Excerpted text section start
The following loads all the CSV files from the `data/pubmed/tests/` directory and prepares them to be annotated.

In [None]:

if not Path('data/pubmed/tests_annotated.csv').exists():
    csv_files = Path('data/pubmed').glob('tests/*.csv')

    corpora = []
    for csv_file in tqdm(csv_files, desc='Reading CSV files'):
        df = pd.read_csv(csv_file)
        df['corpus_name'] = csv_file.stem
        corpora.append(df)

    df = pd.concat(corpora, axis=0)
    df['abstract'].fillna(df['title'], inplace=True)
    df['is_relevant'] = None
    df.to_csv('data/pubmed/tests_annotated.csv', index=False)

##  Annonate PubMed corpus

For each article, you will be asked to annotate them as `relevant` or `irrelevant`. You need to make sure of the following constraints for each question:

- `journal_title` refers to a cogntive science journal.
- `title` and `abstract` are in theory and practice related to the context that is provided in the `corpus_name`.
- and all the other features make sense.

You will have three choices: relevant, irrelevant, and skip.

When you are done with annotating, just run the next cell to store your work. Don't worry; next time you run this annotating process, you will only see those articles that are not previously annotated.

In [None]:
pd.set_option('display.max_colwidth', None)

df = pd.read_csv('data/pubmed/tests_annotated.csv')
annotations = annotate(
  df.query('is_relevant.isna()').index,
  options=['relevant','irrelevant'],
  shuffle=True,
  display_fn=lambda x: display(df.iloc[x:x+1].T)
)

## Store the newly annonated articles

**do NOT run this cell except when you're done annotating and want to save the results.**

In [None]:
annotations_dict = {a[0]: (a[1]=='relevant') for a in annotations}
df.loc[list(annotations_dict.keys()), 'is_relevant'] = list(annotations_dict.values())
df.to_csv('data/pubmed/tests_annotated.csv', index=False)
Excerpted text section end
Dataset extract section start
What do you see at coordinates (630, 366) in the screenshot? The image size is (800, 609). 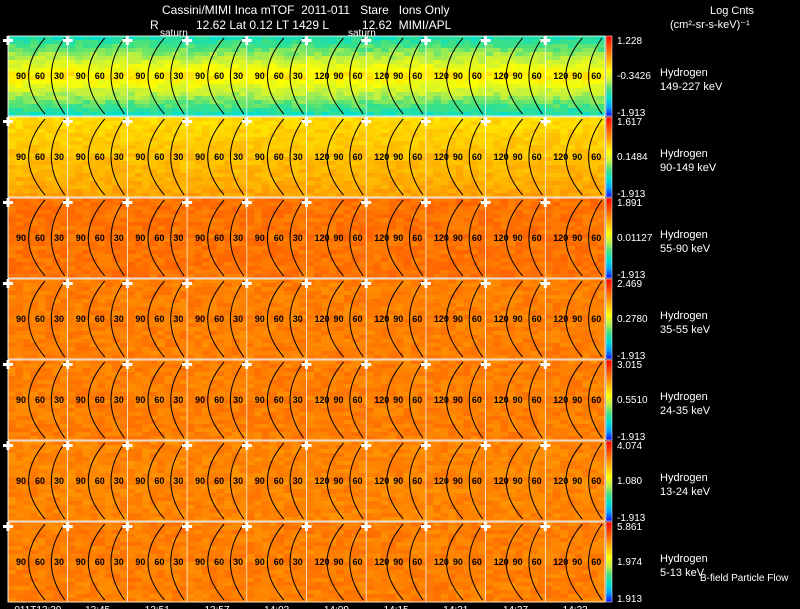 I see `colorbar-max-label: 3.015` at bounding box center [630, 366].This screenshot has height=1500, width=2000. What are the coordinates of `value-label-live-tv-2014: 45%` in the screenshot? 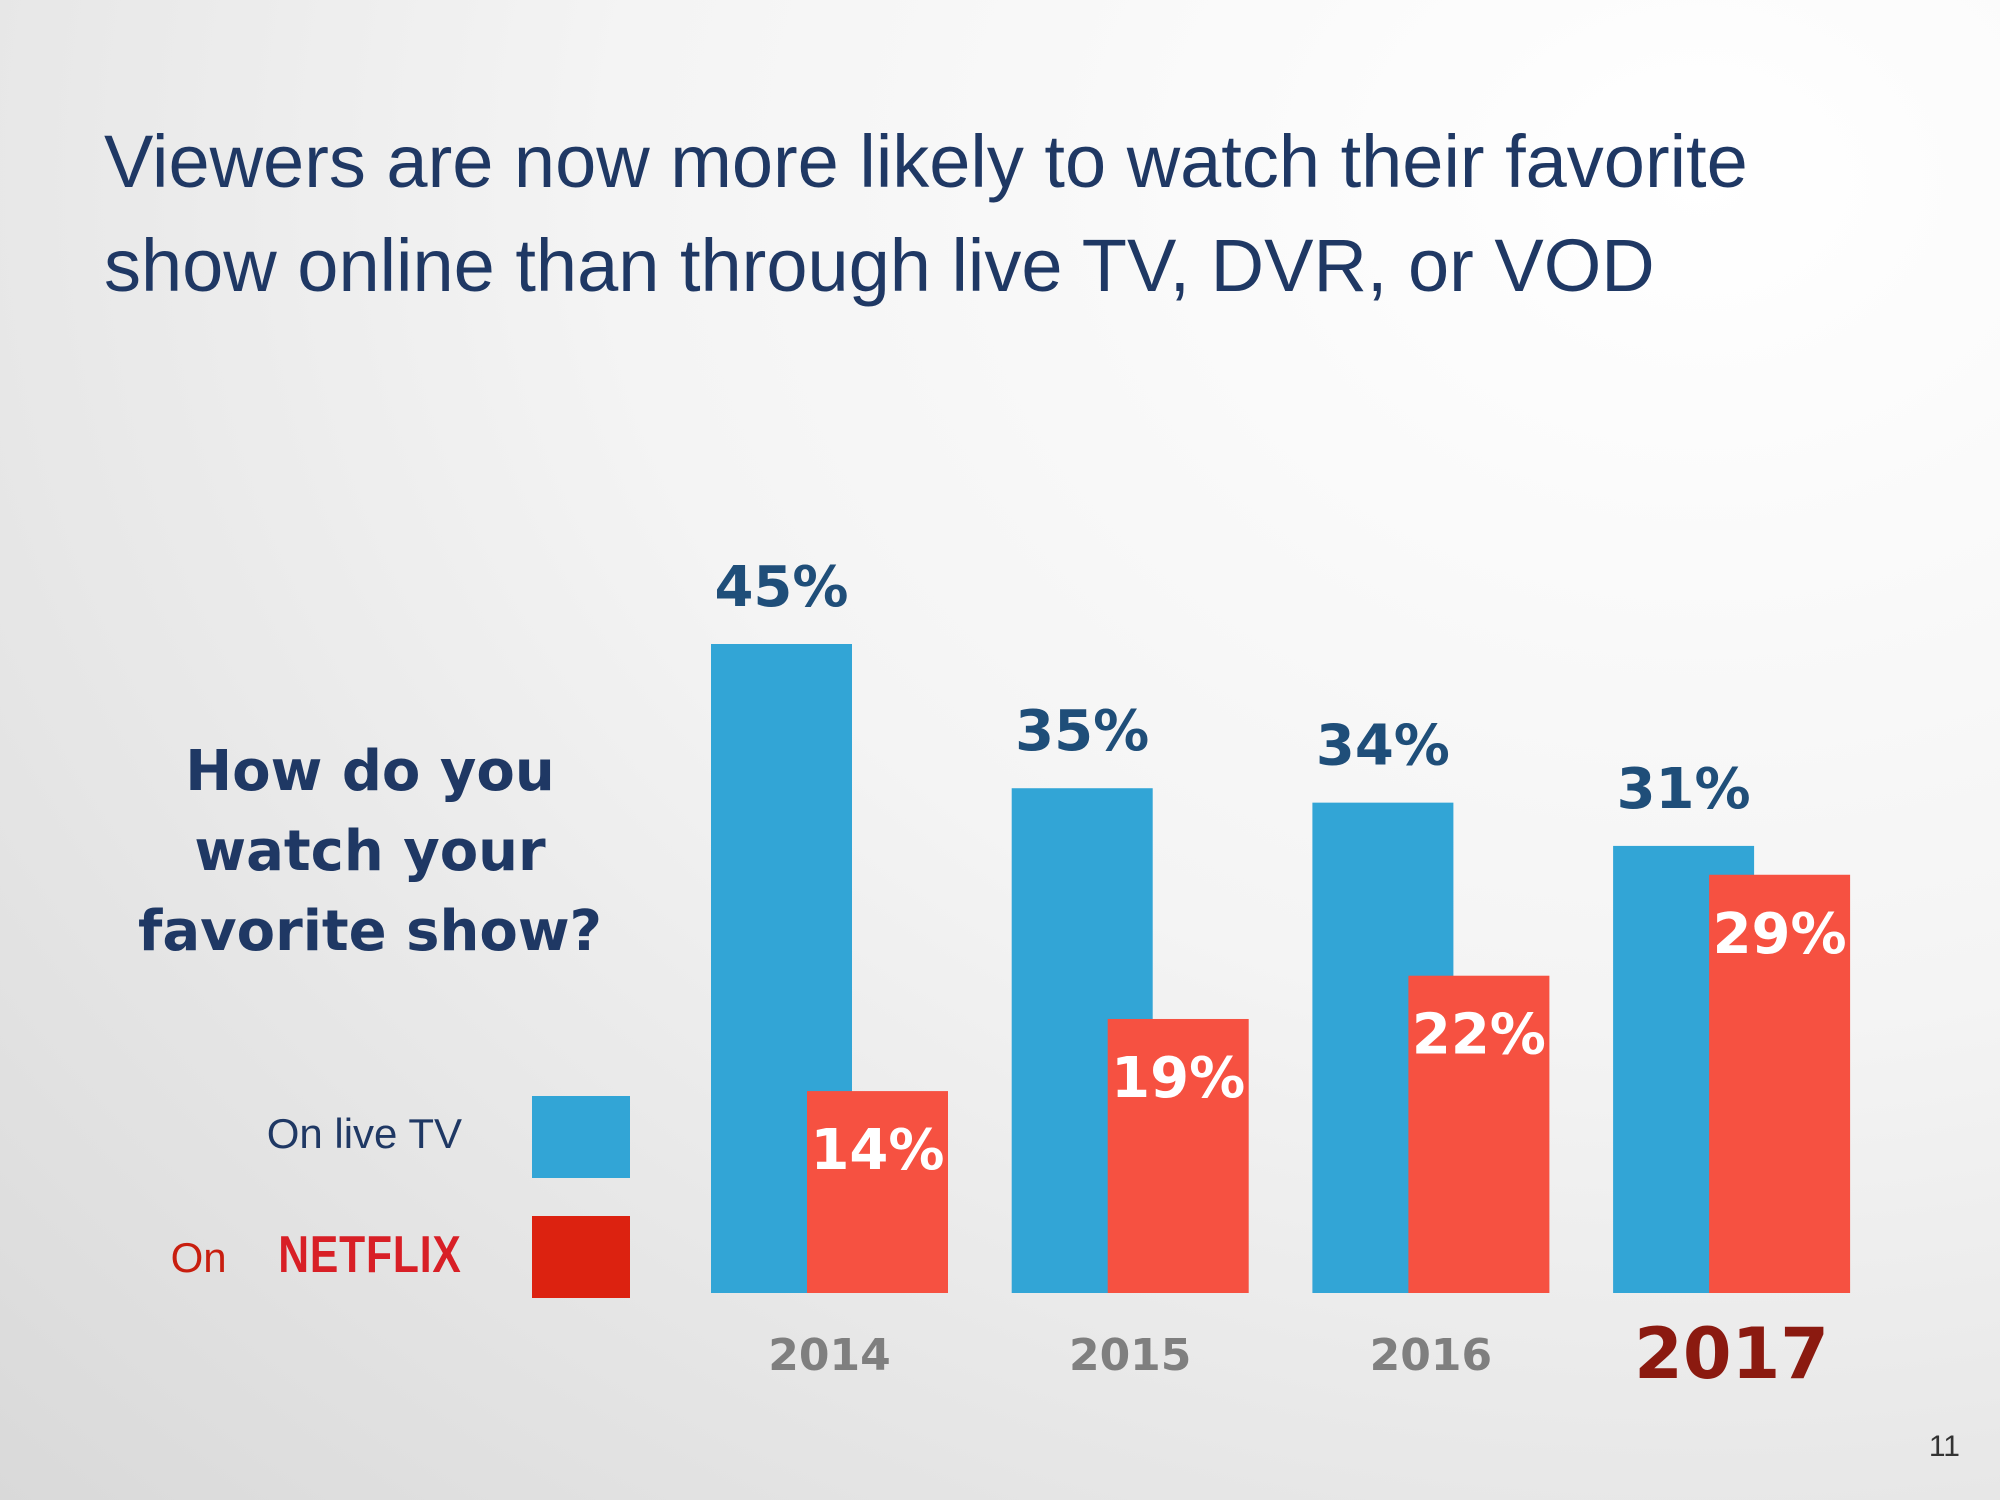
Dataset extract section end
## What you are asked to do
Could you repeat the PubMed annotation text, starting at the words "df['is_relevant'] = None" and stopping after "not previously annotated.", and change "annotating" to "labeling" throughout?

## Finished task
df['is_relevant'] = None
    df.to_csv('data/pubmed/tests_annotated.csv', index=False)

##  Annonate PubMed corpus

For each article, you will be asked to annotate them as `relevant` or `irrelevant`. You need to make sure of the following constraints for each question:

- `journal_title` refers to a cogntive science journal.
- `title` and `abstract` are in theory and practice related to the context that is provided in the `corpus_name`.
- and all the other features make sense.

You will have three choices: relevant, irrelevant, and skip.

When you are done with labeling, just run the next cell to store your work. Don't worry; next time you run this labeling process, you will only see those articles that are not previously annotated.